「認知症の進行段階別の症状」はご存知ですか?初期症状も医師が徹底解説!

「認知症の進行段階別の症状」はご存知ですか?初期症状も医師が徹底解説!

認知症の死の前兆となる末期症状とは?Medical DOC監修医が認知症の死の前兆となる末期症状・進行段階別の症状・寿命や生存率などを解説します。気になる症状がある場合は迷わず病院を受診してください。
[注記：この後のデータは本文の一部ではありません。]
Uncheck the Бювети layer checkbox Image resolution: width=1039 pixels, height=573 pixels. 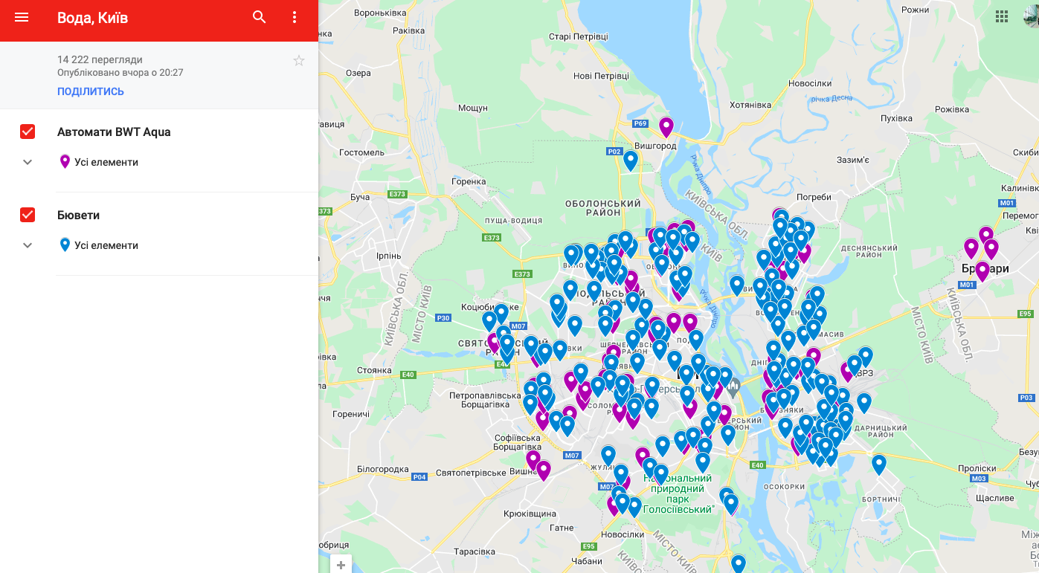pos(28,215)
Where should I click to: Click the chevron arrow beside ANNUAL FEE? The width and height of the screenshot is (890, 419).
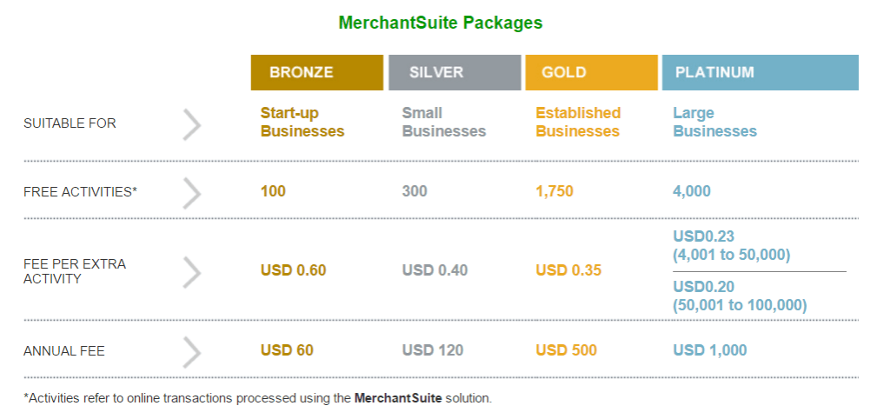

≫「認知症になりやすい人の口癖」はご存知ですか?なりやすい人の特徴も医師が解説!

※この記事はMedical DOCにて『「認知症の死の前兆」となる末期症状はご存知ですか?寿命についても医師が解説!』と題して公開した記事を再編集して配信している記事となります。

監修医師:
石飛 信(医師)

2003年福井大学医学部卒。福井大学神経科精神科助教を経て、2013年国立精神・神経医療研究センター思春期精神保健研究室長。2020年よりありまこうげんホスピタル診療部長。現在、主に精神科救急医療に従事。専門は児童精神医学。児童のメンタルヘルス向上を目的とした「かかりつけ医等発達障害対応研修」、「児童思春期の精神疾患薬物療法ガイドライン作成」に責任者としてかかわった。

「認知症」とは?

認知症は、さまざまな脳の病気が原因となり、脳の神経細胞の働きがだんだん低下する病気です。その結果、記憶力、思考力、判断力、言語能力などの認知機能が低下します。
これらの症状は日常生活に重大な影響を与え、患者さんとその家族にとって大きな課題となります。
認知症の原因となる病気としては、アルツハイマー型認知症が最も多く、次いで血管性認知症、レビー小体型認知症、前頭側頭型認知症と続きます。

認知症の進行段階とそれぞれの症状

それでは、認知症の進行段階とそれぞれの症状について述べていきます。

前兆期の症状

認知症の前兆の段階として、軽度認知障害(MCI;Mild Cognitive Impairment)という概念が提唱されています。MCIの全てが認知症になるわけではありませんが、その可能性がある状態です。
このMCIの段階では、不安や抑うつ、物忘れといった症状が現れます。ただし、日常生活には支障がでることはあまりありません。

初期の症状

認知症の初期症状としては、軽度の物忘れが出ることがあります。MCIとの違いとしては、日常生活の質が低下し始め、徐々に周りの人のサポートが必要になってくるという点があります。
具体的には、名前を覚えたり、最近の出来事を思い出したりするといった記憶・記銘力(きめいりょく)の障害があります。
その他にも、時間や場所など、自分が置かれている状況を正確に認識できなくなるといった失見当識(しつけんとうしき)障害が現れます。

中期の症状

中期には、精神症状や行動の異常がより顕著になってきます。
妄想や幻覚症状、徘徊などが現れます。
その他、失行や失認症状も現れます。失行とは、ご飯を食べたり服を着たりといった、日常的な動作や物の操作などができなくなることです。また、失認とは、自分の体と物の位置関係や、目の前の物が何かを認識することが困難になることを指します。

末期の症状

認知症の末期には、人格が変化し、無言・無動といった状態になります。これは、周りの環境に対する反応が失われた状態です。
その他、歩く・座る・食べるなどの多くの身体能力が失われます。さらに、膀胱や腸のコントロールに障害をきたすこともあります。
また、先ほど述べたように感染症、特に肺炎になる可能性も高くなります。
自分で身の回りのことをすることが難しくなるので、常に誰かの介助が必要な状態になります。